Crypto SRO Faces Strong Regulatory Headwinds
Within the past eight months, Wall Street has witnessed multiple calls to establish a self-regulatory organization to supervise and set forth a code of conduct for crypto market participants. However, market regulators remain cool to the idea.
In August 2018, Bitstamp, bitFlyer, Bittrex, and the Gemini Trust Company formed the Virtual Commodity Association Working Group whose mandate includes “establishing and an industry-sponsored, self-regulatory organization (SRO) to oversee virtual commodity marketplaces.

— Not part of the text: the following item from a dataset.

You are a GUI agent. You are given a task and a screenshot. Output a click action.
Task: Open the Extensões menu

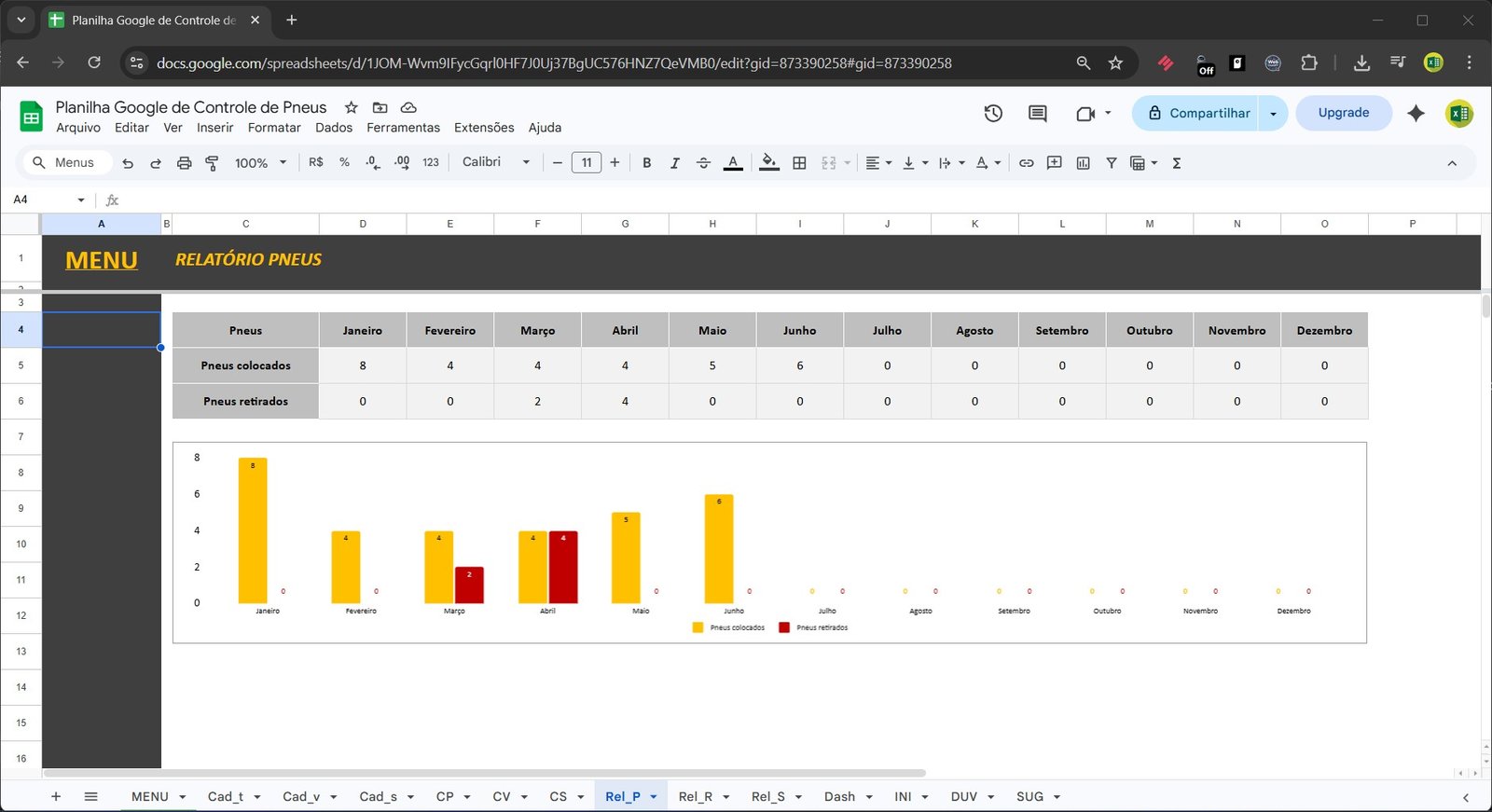point(483,128)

The months later ten institutional trading firms created the Association for Digital Asset Markets (ADAM), which also is working to develop comprehensive standards for the crypto markets.
“If ADAM were successful, it would be something of great value for the industry and the people operating within it,” said Richard Walker, a partner at the law practice of King & Spalding and who spoke on a panel at SIFMA’s C&L Annual Seminar. “Hopefully, it would be something that the regulators would throw their weight behind.”
Digital assets create new issues for market regulators, but fellow panelist Brett Redfearn, director of the Division of Trading and Markets at the Securities and Exchange Commission, noted that innovative offerings do not necessarily require the re-invention of the regulatory wheel.
“There certainly will be some issues in respect to cryptocurrencies,” he said. “The custody challenges are something that Bob Colby and I are very familiar in terms of the difficulties in trying to establish possession and control, which we are still trying to nail down. Notwithstanding that, we are open to everything, but we do have a securities-law framework that we think is probably valid for any type of security.”
Many initial coin offerings have fallen under the securities umbrella, agreed Robert Colby, the chief legal officer at FINRA. “As one wise commenter said to me yesterday, ‘A lot of these ICOs are techno wrappers around penny stocks.”
FINRA’s first crypto-related enforcement action, which was against the issuers of HempCoin, was relatively easy for the regulator since the issuers already had declared HempCoin a security, he added. “There was nothing there other than a name and assets being collected and dispersed, said Colby.
The number of regulatory enforcement actions is only growing, according to Redfearn. “If you look at the number of enforcement actions that have come from the amount of manipulation, fraud, and other things like bad sales practices that have happened in this space, it is astronomical.”
In the meantime, the SEC’s Division of Trading & Markets plans to proceed extremely cautiously as it continues to build up its internal expertise with an expected hire of another expert in digital technologies, he added.